小さいころから、未来の世界がどうなるか? ということに興味を抱いていました。中学生のころにパソコンが出現し、その後に、アップルIIなどが出てきました。パソコンは「一人に一台、子どもでも持つ時代が来る」と、そのころから感じていました。私が大学生になった頃は、まだインターネットの商用利用は始まる前です。日本では日本製のパソコンを使っていましたが、米国に留学することが決まったのを機に日本では高価過ぎたアップル社のMacintoshを購入し、テクノロジーの最先端の動向により深く興味を持つようになります。
当時、20~30年後の未来社会を予測したり、人と一体化するコンピューターなどの情報を発信したりしていたアスキーという出版社に興味があったので、アルバイトで働きはじめました。そこで雑誌の連載を任されたのが、この仕事を始めるきっかけになったのかもしれません。
留学していたのはITの中心であるシリコンバレーではなく、中西部のテキサス州。ただし、その分、シリコンバレーの取材だけでなく、さらに未来の研究をしているMIT(マサチューセッツ工科大学)メディアラボがあるボストンやデジタル技術とグラフィックや音楽との融合が進んでいたニューヨークへもアクセスがよく、雑誌の仕事としてその両方を取材していました。

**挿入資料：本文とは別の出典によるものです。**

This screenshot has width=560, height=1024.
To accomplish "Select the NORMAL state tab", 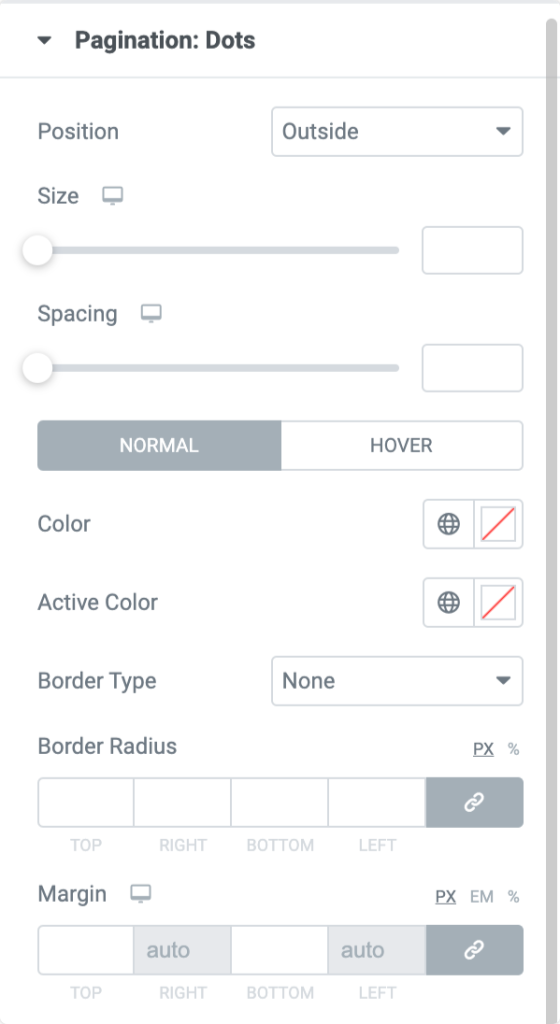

まだ20代前半の学生でしたが、その頃からアップル社のCEOのジョン・スカリーやマイクロソフト、IBMの重役などもインタビューしていました。
こうしてITジャーナリストとして常に最先端の動向をおってきたおかげでIT業界についての勘所が養われてきました。最近ではそれを活かして国内のIT系ベンチャー企業数社にてアドバイザーなどの形で関わり、さらには年に2回国内IT企業のトップが集合するイベントにも毎回参加しているおかげで国内のIT企業の経営者らとも交流があります。
ただ、自分ではIT一色ではいけないと常に思ってきていました。幸運にもデザインには非常にこだわりがあるアップル社の取材を続けてきたおかげで、実は工業デザインにも興味が湧き、多くのデザイナーをインタビューしたり、ミラノサローネにもほぼ毎年通っています。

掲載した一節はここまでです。